[Extracted records]
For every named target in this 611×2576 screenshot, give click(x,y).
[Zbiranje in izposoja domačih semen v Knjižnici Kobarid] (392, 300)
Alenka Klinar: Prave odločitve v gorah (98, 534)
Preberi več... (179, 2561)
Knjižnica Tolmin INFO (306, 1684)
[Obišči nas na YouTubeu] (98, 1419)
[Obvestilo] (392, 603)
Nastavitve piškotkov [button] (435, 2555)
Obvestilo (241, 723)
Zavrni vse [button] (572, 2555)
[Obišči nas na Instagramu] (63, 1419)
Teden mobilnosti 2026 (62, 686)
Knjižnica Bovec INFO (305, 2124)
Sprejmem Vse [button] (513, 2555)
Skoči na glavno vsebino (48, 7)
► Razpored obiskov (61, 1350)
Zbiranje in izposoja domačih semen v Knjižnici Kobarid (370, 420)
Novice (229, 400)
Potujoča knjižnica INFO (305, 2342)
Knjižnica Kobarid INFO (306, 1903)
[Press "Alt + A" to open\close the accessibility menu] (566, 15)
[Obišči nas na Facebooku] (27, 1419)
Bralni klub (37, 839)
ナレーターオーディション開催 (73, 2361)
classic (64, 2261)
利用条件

### [Exercise]
Repeat the records exactly, leaving out none of them.

### [Reply to the exercise]
For every named target in this 611×2576 screenshot, give click(x,y).
[Zbiranje in izposoja domačih semen v Knjižnici Kobarid] (392, 300)
Alenka Klinar: Prave odločitve v gorah (98, 534)
Preberi več... (179, 2561)
Knjižnica Tolmin INFO (306, 1684)
[Obišči nas na YouTubeu] (98, 1419)
[Obvestilo] (392, 603)
Nastavitve piškotkov [button] (435, 2555)
Obvestilo (241, 723)
Zavrni vse [button] (572, 2555)
[Obišči nas na Instagramu] (63, 1419)
Teden mobilnosti 2026 (62, 686)
Knjižnica Bovec INFO (305, 2124)
Sprejmem Vse [button] (513, 2555)
Skoči na glavno vsebino (48, 7)
► Razpored obiskov (61, 1350)
Zbiranje in izposoja domačih semen v Knjižnici Kobarid (370, 420)
Novice (229, 400)
Potujoča knjižnica INFO (305, 2342)
Knjižnica Kobarid INFO (306, 1903)
[Press "Alt + A" to open\close the accessibility menu] (566, 15)
[Obišči nas na Facebooku] (27, 1419)
Bralni klub (37, 839)
ナレーターオーディション開催 (73, 2361)
classic (64, 2261)
利用条件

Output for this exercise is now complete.